Personal understanding + speculation:
I don’t think that’s the case. If there is a large amount of expired data, and assuming it can be skipped via seek, then in many scenarios, seek would be more efficient than next. After all, seek is akin to an index lookup (logical key lookup), while next is similar to sequential scanning (next key’s physical pointer). However, you don’t know what the next data from seek will be; you can only determine it through next.
For example, the kv structure of a secondary index is: index_prefix_index_field_rowID_version->null. Suppose the index field is a date, and the data to be retrieved is an equality condition with the value ‘20220517’, and there are many duplicate records. When retrieving in TiKV, you can only locate the first position through prefix_seek (index_prefix_index_field), (although the index key is index_prefix_index_field_rowID, you can’t construct this key because you don’t know the rowID), and then return the data to TiKV for MVCC judgment through next until the result from prefix_seek is invalid (isvalid=false). Suppose the data to be retrieved is in(‘20220517’,‘20220518’) multiple values, then after iterating through ‘20220517’ with next, it will try to continue with next (specifically, it will peek a few times, which needs to be tested, seems like 10 times) to see if it can traverse to the key record of ‘20220518’. If it can, it means the distance between these two keys is very close, avoiding seek. Suppose the data to be retrieved is a range condition, it is equivalent to the equality condition.
After obtaining the rowID through the secondary index, you can construct Key_Version with {rowID_version (ts passed by TiDB)} and then directly locate the first position greater than or equal to this Key_Version through the SeekPrefix(Key_Version) API of RocksDB.
Therefore, in the case of multiple historical versions on the secondary index, it is indeed helpless; you can only use next to get all the data for TiKV to judge. For multiple index values, if the distance between the keys of multiple index values is relatively far, the number of seeks needs to be increased. For unique indexes and primary keys (rowID), multiple equality queries (common in index back table) only need to find the first one that meets the MVCC version, because it is confirmed that there is only one row, so even if there are many historical versions, there is no need to read them.

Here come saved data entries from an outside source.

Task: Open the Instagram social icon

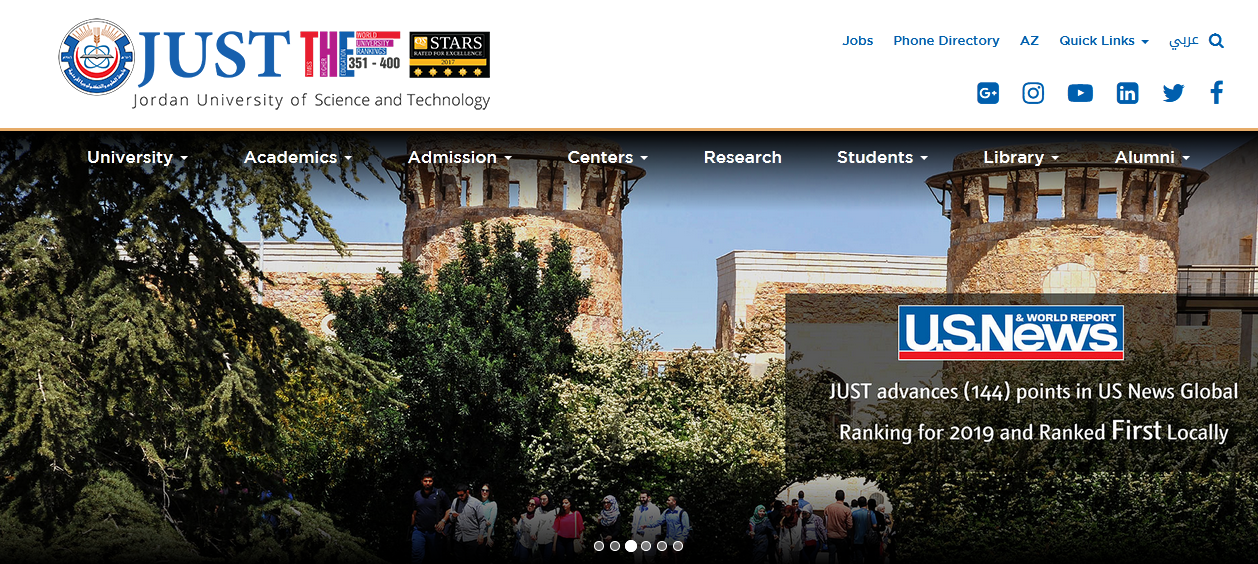Action: point(1033,93)
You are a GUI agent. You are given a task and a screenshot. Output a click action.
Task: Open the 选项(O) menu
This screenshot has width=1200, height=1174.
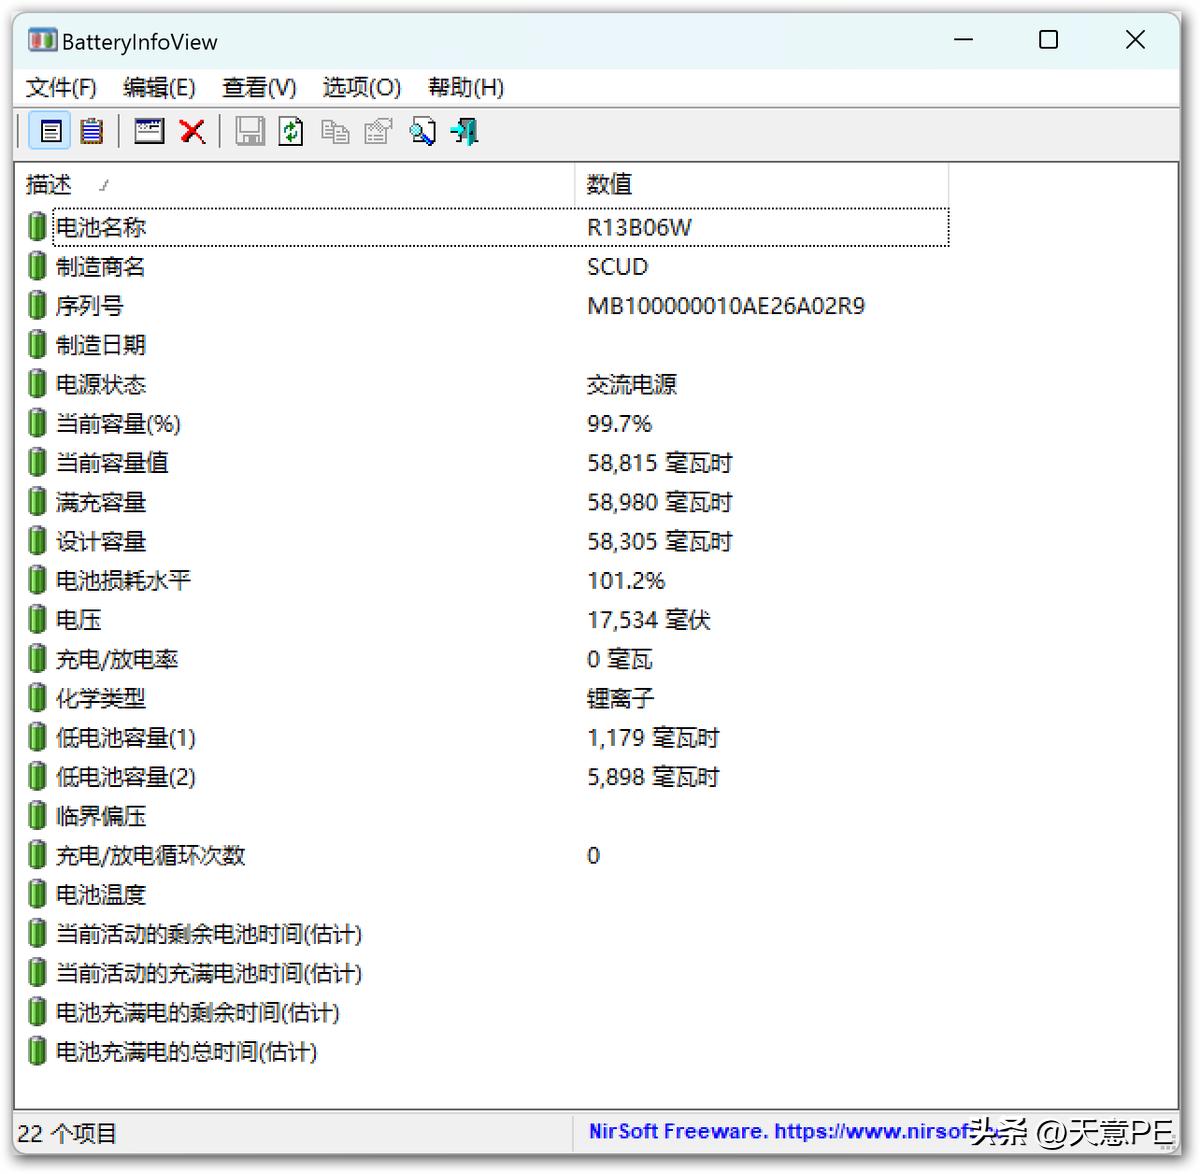[361, 88]
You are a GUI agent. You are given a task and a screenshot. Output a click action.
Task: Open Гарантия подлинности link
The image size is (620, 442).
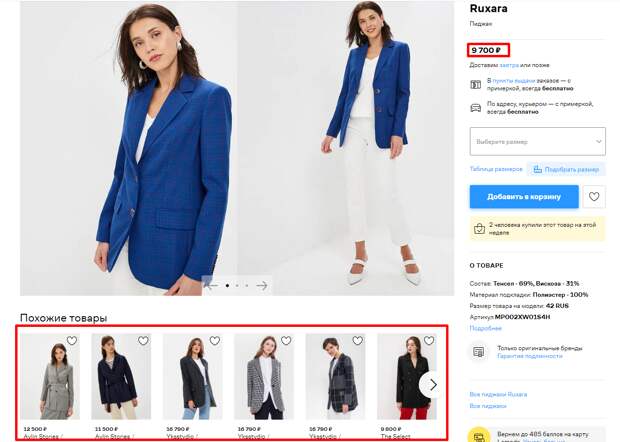click(529, 356)
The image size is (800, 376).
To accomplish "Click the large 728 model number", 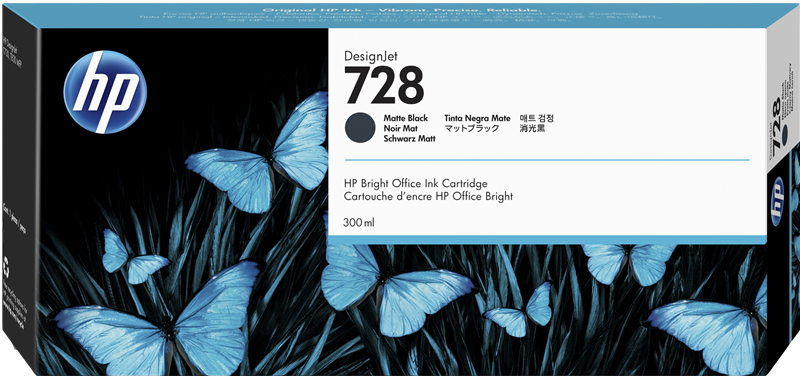I will coord(384,85).
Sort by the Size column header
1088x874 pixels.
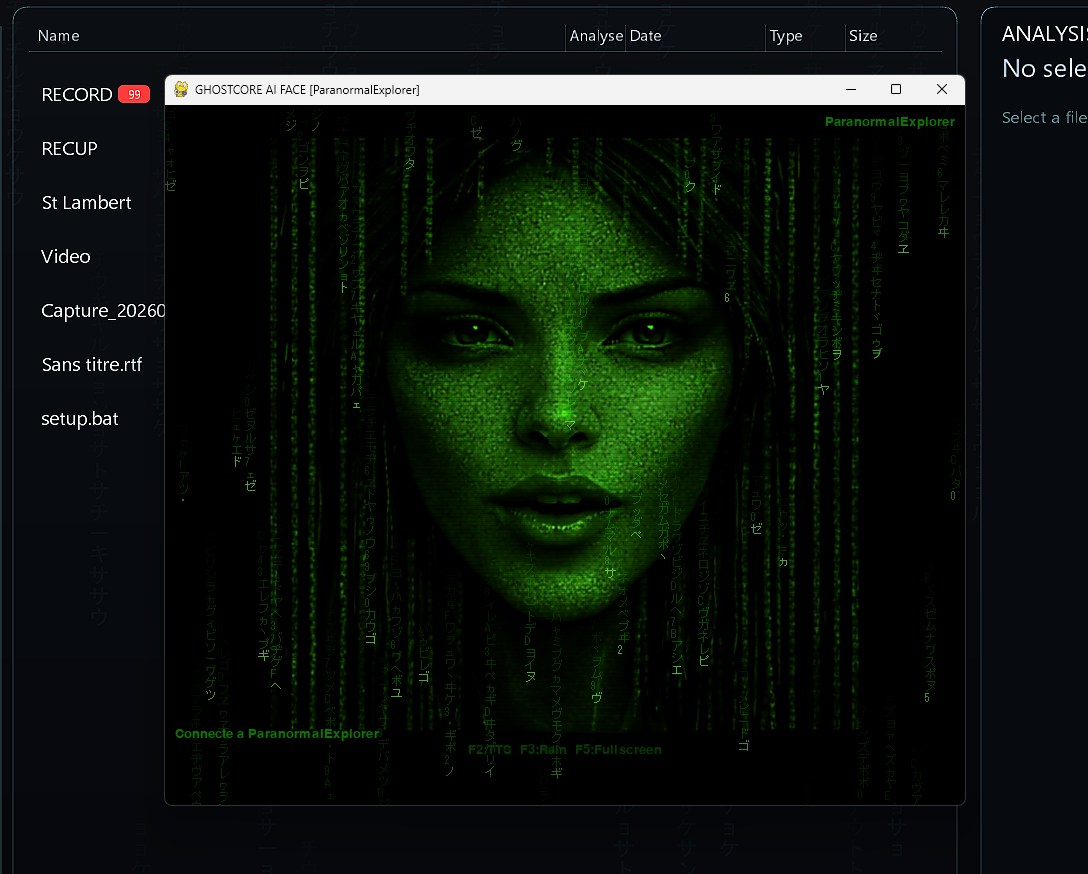pyautogui.click(x=862, y=35)
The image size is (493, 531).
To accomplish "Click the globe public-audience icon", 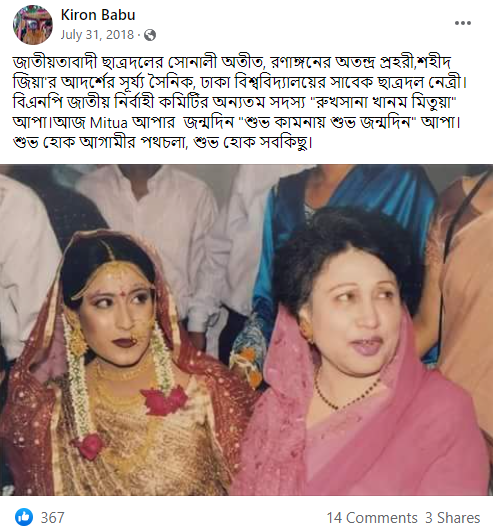I will 150,35.
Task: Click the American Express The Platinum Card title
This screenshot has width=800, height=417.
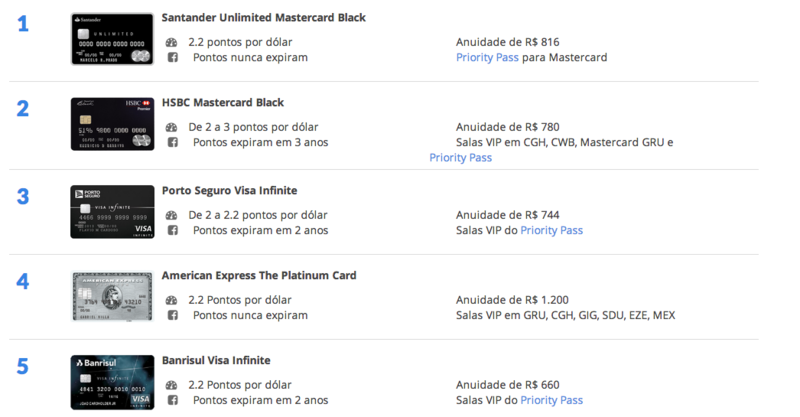Action: [x=259, y=276]
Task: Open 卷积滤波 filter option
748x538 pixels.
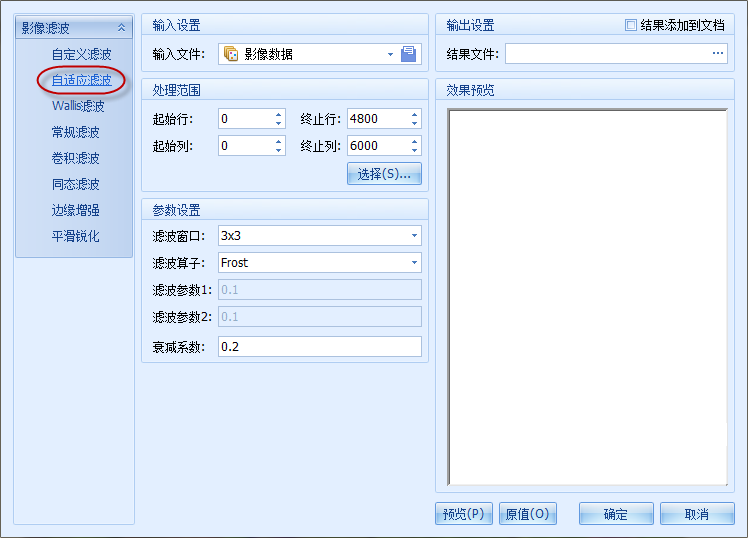Action: pyautogui.click(x=76, y=158)
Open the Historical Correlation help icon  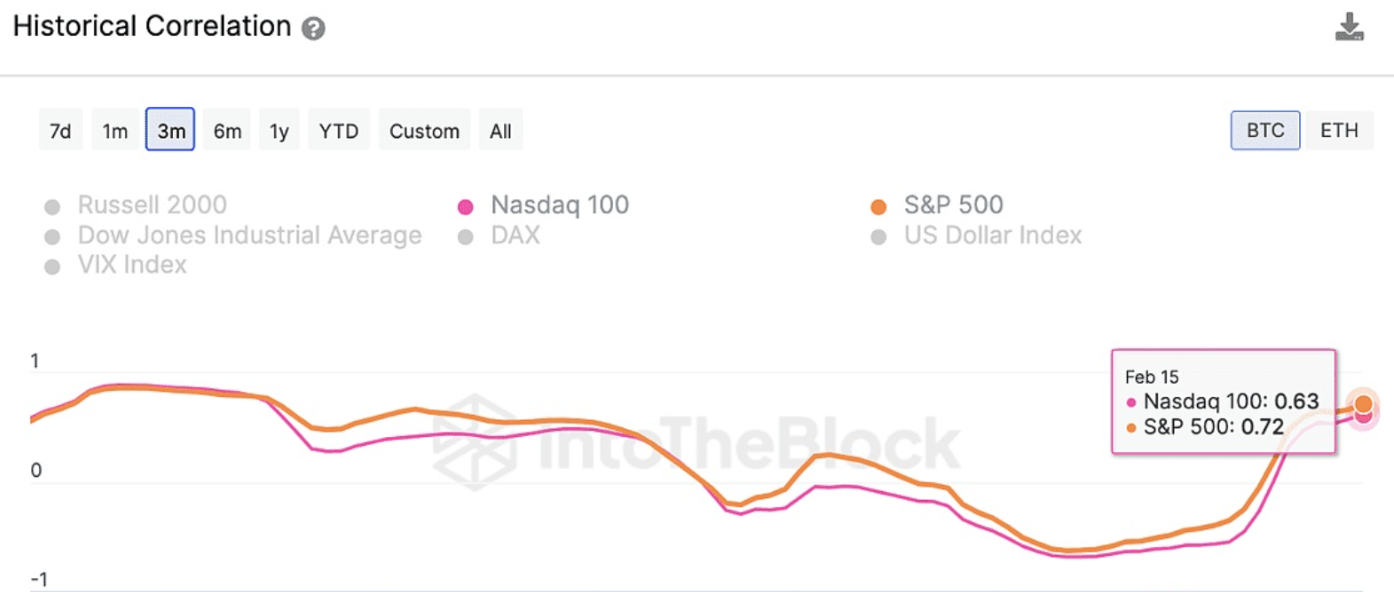coord(313,28)
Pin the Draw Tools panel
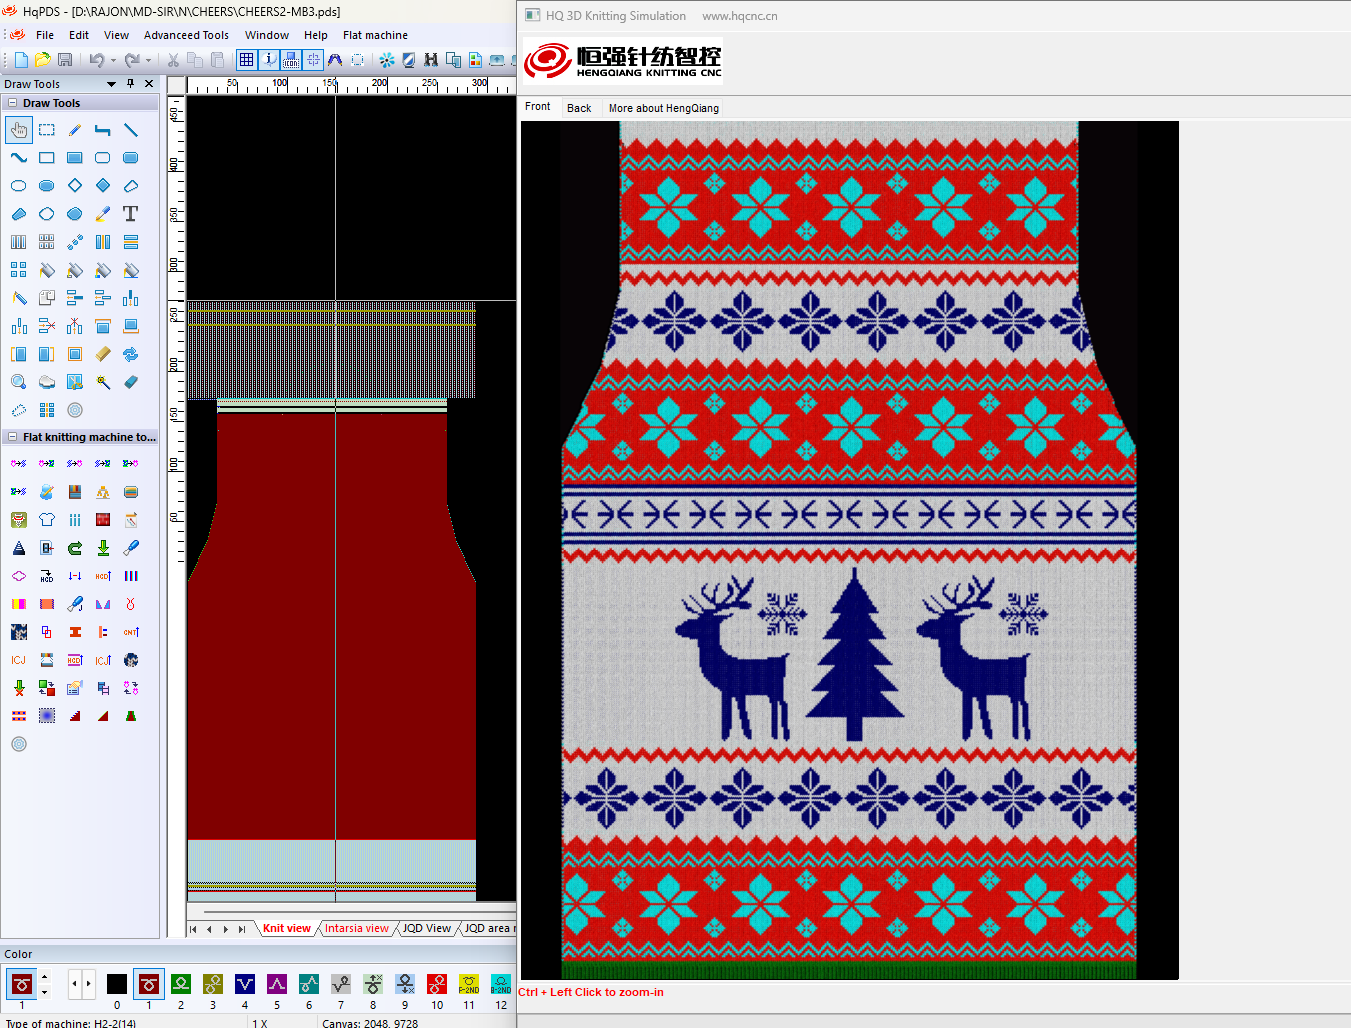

So, there is a typical scenario: delete from t where index_date < ‘xx’ limit 10000; this scenario of generating historical versions while retrieving secondary indexes can easily amplify this problem. The more historical versions of the index towards the end, the more you need to scan from the first index key that meets the condition, and then next through all the records that meet the condition, causing it to get slower and slower, and the CPU usage to increase. Optimization: If you set the range through between and + limit to define the upper and lower bounds for batch deletion before starting to delete data, you can reduce a lot of invalid scans, only scanning some expired data locally (between and), greatly reducing the scan volume. Better optimization: If you find out all the rowIDs of the records that meet the conditions before deleting the data, and then sort them (the purpose of sorting is to make the rowIDs more continuous, using next to quickly retrieve data), and associate the sorted rowIDs with the records to be deleted in batches, you won’t scan expired data. Product optimization: If the amount of data to be deleted is too large, you need to store all the rowIDs and then associate them in batches. Storing rowIDs, batch numbers, etc., might be time-consuming, so dividing multiple upper and lower bounds through rowID + batch + where condition range will greatly reduce the data volume, allowing it to be deleted in batches in memory. The current batch DML provided by the official is this idea, and if parallel capability is implemented later, it will be even stronger.
If RocksDB could provide a next_key(offset, limit) interface (which means pre-requesting RocksDB to return the next continuous limit keys starting from the offset), then the efficiency of handling such expired data might be greatly improved. For example, next_key(5,1), next_key(10,1), next_key(max_offset=1024,1), etc., to try to skip some expired data, reducing the data transmission from RocksDB to TiKV, and also returning multiple keys to TiKV at once, reducing the number of interactions.
Similarly, imagine providing a next(offset, limit) interface for full table scans, which would also have a good effect.